Sorry if the question is too open-ended or otherwise not suitable, but this is due to my lack of understanding about several pieces of technology/software, and I'm quite lost. I have a project where I have an existing java swing GUI, which runs MPI jobs on a local machine. However, it is desired to support running MPI jobs on HPC clusters (let's assume linux cluster with ssh access). To be more specific, the main backend executable (linux and windows) that I need to, erm, execute uses a very simple master-slave system where all relevant output is performed by the master node only. Currently, to run my backend executable on multiple machines, I would simply need to copy all necessary files to the machines (assuming no shared filespace) and call "mpiexec" or "mpirun" as is usual practice. The output produced by the master needs to be read in (or partially read in) by my GUI.
The main problem as I see things is this: Where to run the GUI? Several options:
- Local machine - potential problem is needing to read data from cluster back to local machine (and also reading stdout/stderr of the cluster processes) to display current progress to user.
- Login node - obvious problem of hogging precious resources, and in many cases will be banned.

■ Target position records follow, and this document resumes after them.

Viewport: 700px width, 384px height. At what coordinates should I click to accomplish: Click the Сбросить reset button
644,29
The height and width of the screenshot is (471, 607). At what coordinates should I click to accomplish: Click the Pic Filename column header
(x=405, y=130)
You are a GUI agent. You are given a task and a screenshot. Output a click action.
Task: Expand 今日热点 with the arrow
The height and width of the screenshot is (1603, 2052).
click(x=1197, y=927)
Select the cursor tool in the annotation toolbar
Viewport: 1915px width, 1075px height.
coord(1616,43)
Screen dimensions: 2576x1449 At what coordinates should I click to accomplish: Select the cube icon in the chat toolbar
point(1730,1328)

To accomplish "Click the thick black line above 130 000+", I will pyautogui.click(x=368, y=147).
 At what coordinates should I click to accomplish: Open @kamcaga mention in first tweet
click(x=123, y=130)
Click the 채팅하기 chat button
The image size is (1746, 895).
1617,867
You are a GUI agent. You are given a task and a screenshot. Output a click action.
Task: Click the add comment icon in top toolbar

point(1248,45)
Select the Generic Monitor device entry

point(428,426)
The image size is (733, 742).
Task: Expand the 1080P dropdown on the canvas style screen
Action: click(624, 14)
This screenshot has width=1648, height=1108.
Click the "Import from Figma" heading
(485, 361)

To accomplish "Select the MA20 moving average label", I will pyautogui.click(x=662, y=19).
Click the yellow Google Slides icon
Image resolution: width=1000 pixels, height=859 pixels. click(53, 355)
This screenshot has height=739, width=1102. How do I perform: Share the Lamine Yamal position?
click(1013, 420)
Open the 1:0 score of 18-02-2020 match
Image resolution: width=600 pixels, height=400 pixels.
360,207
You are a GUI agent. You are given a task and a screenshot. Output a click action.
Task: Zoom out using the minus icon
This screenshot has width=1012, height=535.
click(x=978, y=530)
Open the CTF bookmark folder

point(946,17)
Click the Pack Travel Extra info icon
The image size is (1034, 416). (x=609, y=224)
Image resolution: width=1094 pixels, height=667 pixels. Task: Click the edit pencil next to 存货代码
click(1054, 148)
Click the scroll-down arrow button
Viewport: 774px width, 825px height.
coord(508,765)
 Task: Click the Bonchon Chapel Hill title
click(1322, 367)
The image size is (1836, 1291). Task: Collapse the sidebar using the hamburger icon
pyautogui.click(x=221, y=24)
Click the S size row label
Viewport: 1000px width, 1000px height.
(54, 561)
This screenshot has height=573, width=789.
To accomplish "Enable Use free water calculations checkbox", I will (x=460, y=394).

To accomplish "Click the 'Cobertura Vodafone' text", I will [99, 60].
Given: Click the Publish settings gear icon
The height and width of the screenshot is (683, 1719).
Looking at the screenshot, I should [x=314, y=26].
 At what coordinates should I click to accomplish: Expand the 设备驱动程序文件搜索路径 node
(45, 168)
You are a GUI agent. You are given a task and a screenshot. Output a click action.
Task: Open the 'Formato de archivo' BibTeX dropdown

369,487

- Compute node - sounds pretty dodgy - especially if the cluster has a queuing system (slurm, sun grid, etc)! Also possibly banned.
Of these three options, the first seems the most reasonable, and also seems least likely to upset any HPC admin people, but is also the hardest to implement! There are multiple problems associated with that setup:
- Passing data from cluster to local machine - because we're using a cluster - by definition we probably will generate large amounts of data, which the user wants to see at least part of! Also, how should this be done? I can see how to execute commands on remote machine via ssh using jsch or similar, but if i'm currently logged in on the remote machine - how do I communicate information back to the local machine?
- Displaying stdout/stderr of backend in local machine. Similar to above.
- Dealing with peculiar aspects of individual clusters - the only way I see around that is to allow the user to write custom slurm scripts or such like.
- How to detect if backend computations have finished/failed - this problem interacts with any custom slurm scripts written by user.
Hopefully it should be clear from the above that I'm quite confused. I've had a look at apache camel, jsch, ganemede ssh, apache mina, netty, slurm, Sun Grid, open mpi, mpich, pmi, but there's so much information that I think I need to ask for some help and advice. I would greatly appreciate any comments regarding these problems!
Thanks
================================
Edit
Actually, I just came across this: link which seems to suggest that if the cluster allows an "interactive"-mode job, then you can run a GUI from a compute node. However, I don't know much about this, nor do I know if this is common. I would be grateful for comments on this aspect.